Doctor Who’s Future Just Took a Bold Turn — And That Reboot Might Be Closer Than You Think
Image credit: Legion-Media

Doctor Who is warping to a new US streamer after its Disney tie-up fizzled, reigniting momentum for the world’s longest-running sci-fi series following months of scant updates despite BBC assurances.

If you have been wondering what exactly is going on with Doctor Who in the US, we finally have movement. After the splashy Disney deal fizzled and the BBC went quiet, the TARDIS is materializing somewhere a lot more familiar: AMC+. And yes, this gets a little behind-the-scenes in the rights-and-partners department, but the headline is simple — classic-modern Who is coming back to a streamer Americans actually know how to find.

Doctor Who is returning to AMC+ on June 11

AMC says the world’s longest-running sci-fi series will land on AMC+ starting Tuesday, June 11. The news popped up first on an old Twitter account that had been gathering dust since the Disney+ detour — which is a pretty fun way to say 'we’re back.'

'Ah, hello! Finally found that pesky password. Have we been gone long?'

A few minutes later, AMC+ made it official in its own post and spelled out what’s actually coming over.

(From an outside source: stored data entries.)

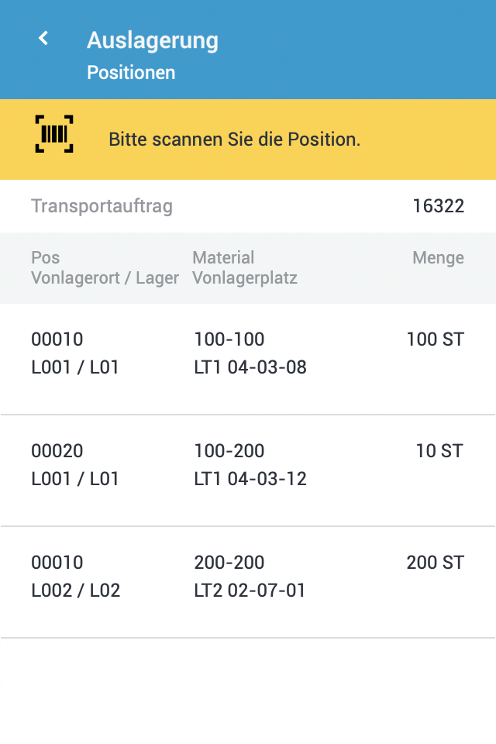The width and height of the screenshot is (496, 744).
Task: Select the Vonlagerplatz header label
Action: pos(245,278)
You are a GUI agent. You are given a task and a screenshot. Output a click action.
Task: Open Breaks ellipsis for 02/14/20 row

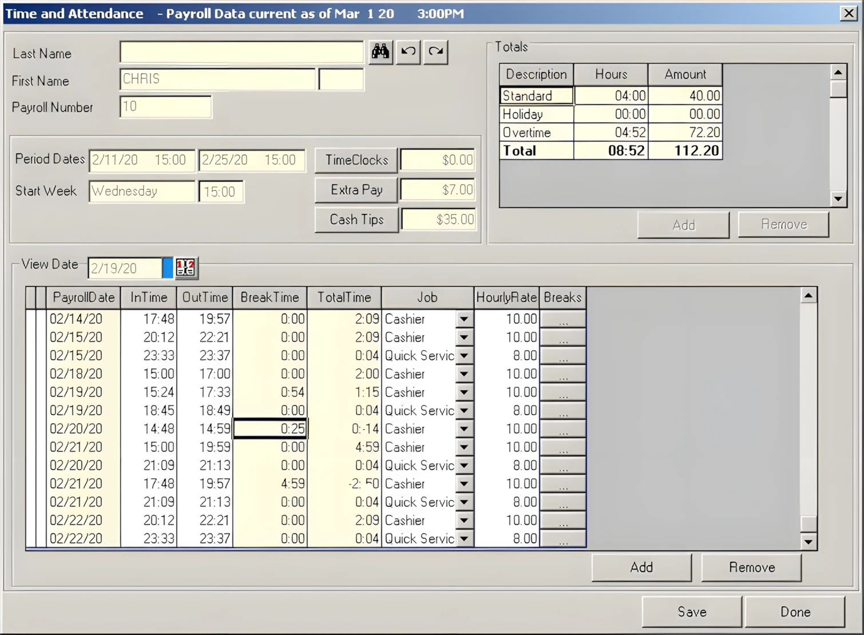pyautogui.click(x=563, y=319)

What you will (and won’t) get on AMC+

  • 13 seasons and 176 episodes total, including specials — essentially the modern run that started in 2005 through Jodie Whittaker’s era.
  • Not included: anything from the Disney+ partnership. That means the David Tennant 60th anniversary specials and Ncuti Gatwa’s episodes are not part of this AMC+ deal.
  • Also missing: the spinoff 'The War Between the Land and the Sea,' which still hasn’t actually premiered on Disney+ yet. It’s reasonable to assume Disney is holding on to distribution for everything it co-funded.

How we got here (and why it matters)

Quick refresher: the BBC teamed up with Disney to juice Doctor Who’s global reach. It didn’t light up viewership the way anyone hoped, and that relationship collapsed. Since then, BBC execs have kept insisting they are committed to the show, but the corporation’s money situation has been rough, and chatter kicked up about new US partners — specifically AMC and Sony — as a way to get the next run of episodes made. There was even talk of a full-on reboot.

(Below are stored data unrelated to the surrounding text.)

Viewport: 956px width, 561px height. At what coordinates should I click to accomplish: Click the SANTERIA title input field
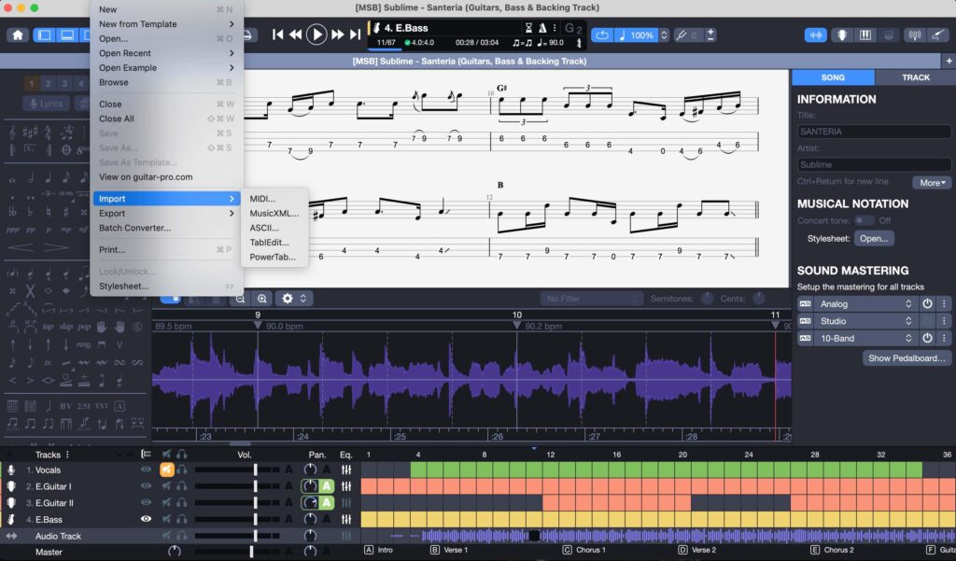click(873, 131)
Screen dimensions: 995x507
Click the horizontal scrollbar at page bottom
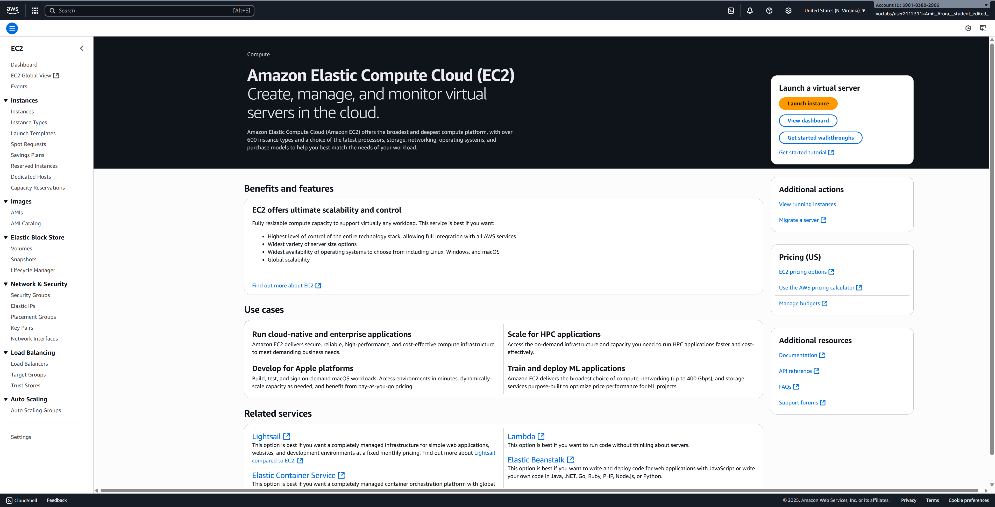pyautogui.click(x=539, y=490)
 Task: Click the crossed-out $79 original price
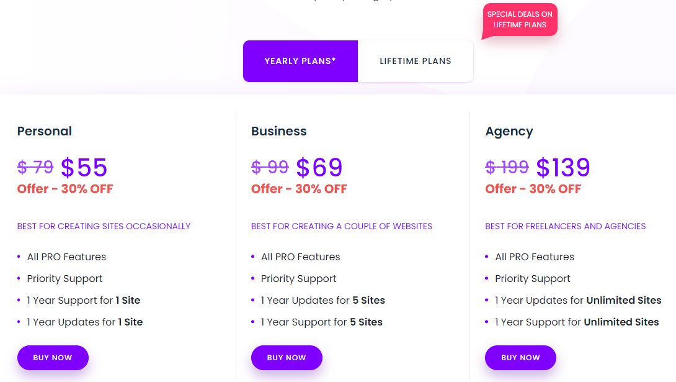pyautogui.click(x=35, y=168)
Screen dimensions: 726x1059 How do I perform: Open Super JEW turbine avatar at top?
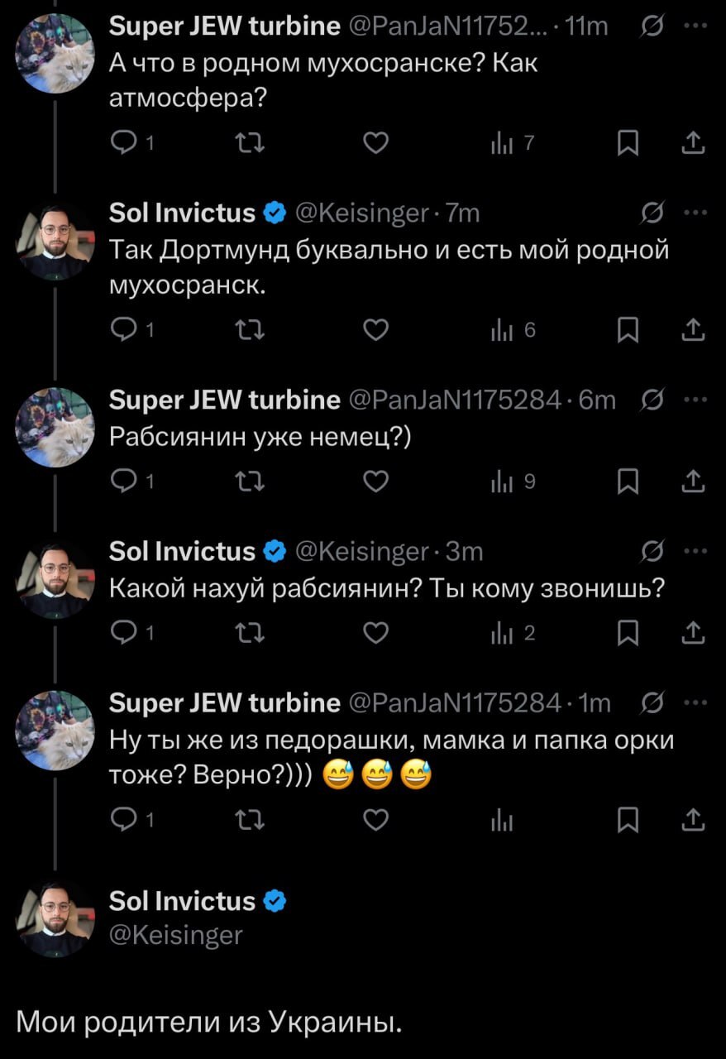(55, 54)
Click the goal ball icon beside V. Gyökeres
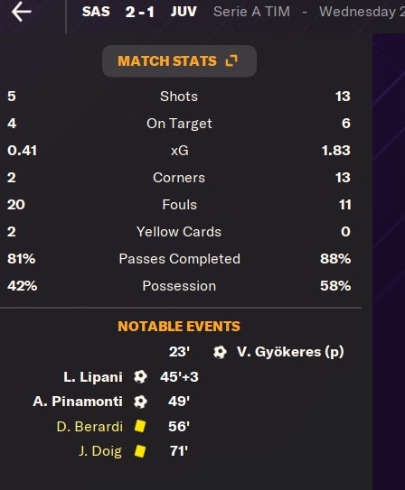 [x=220, y=352]
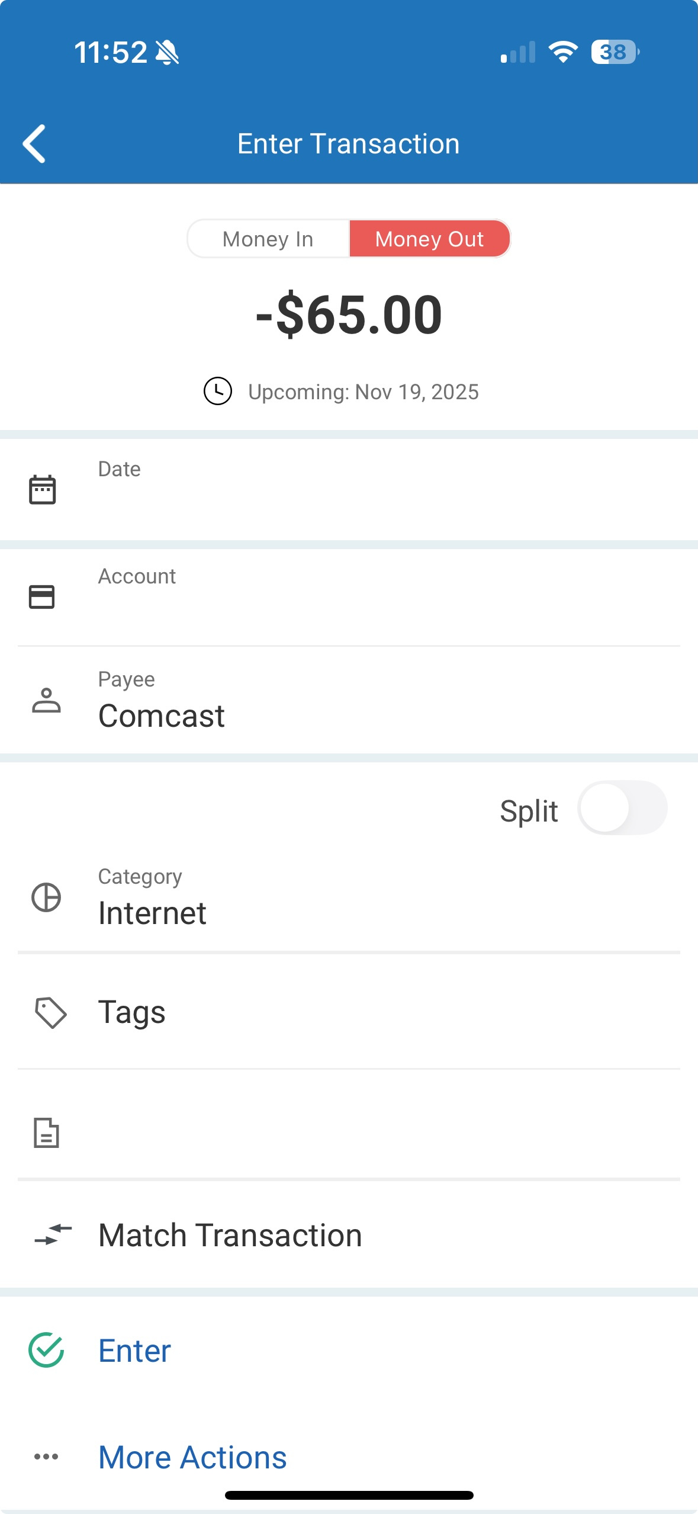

About that leaked press release everyone argued about

At the end of April, a supposed draft press release made the rounds claiming the BBC, AMC, and Sony had a new Doctor Who co-production in place. The eyebrow-raiser: it used the word 'reboot.' It also said an announcement would land May 11. That date came and went, so most people wrote the whole thing off as wishful fan-fiction. Now, AMC publicly getting back in the TARDIS doesn’t prove the leak was real, but it does make the AMC part feel a lot less far-fetched. At the very least, the BBC and AMC are clearly working together again on the franchise ’s US footprint.

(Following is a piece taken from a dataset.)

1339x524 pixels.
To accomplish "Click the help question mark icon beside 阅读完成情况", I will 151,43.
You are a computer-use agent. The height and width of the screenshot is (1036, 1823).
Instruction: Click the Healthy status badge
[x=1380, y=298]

The messy middle: timeline gaps and why a reboot is tempting

Because AMC+ only has the first 13 seasons, there’s going to be a conspicuous hole for anyone trying to watch straight through in one place. The Disney+ era ends on a cliffhanger that Russell T Davies’s upcoming Christmas Special is supposed to resolve — but those episodes are on a different service, and the Tennant 60th specials are missing from AMC+ entirely. If you are trying to stitch together a clean, continuous viewing experience in the US, that’s... not clean. Which is one reason the idea of a reboot keeps popping up in industry chatter: it neatly sidesteps a fragmented timeline and complicated rights.

Bottom line

Don’t assume the 'BBC/AMC/Sony reboot' leak was gospel — we’re not there yet. But Doctor Who returning to AMC+ on June 11 is undeniably good news. It proves the brand still has juice in the US, and it shows AMC is willing to put real estate and marketing behind it. Whether this is just a library deal or the first domino in a bigger partnership, we’ll find out soon enough. For now: modern-era Who, 13 seasons, 176 episodes, all in one place again. I’ll take it.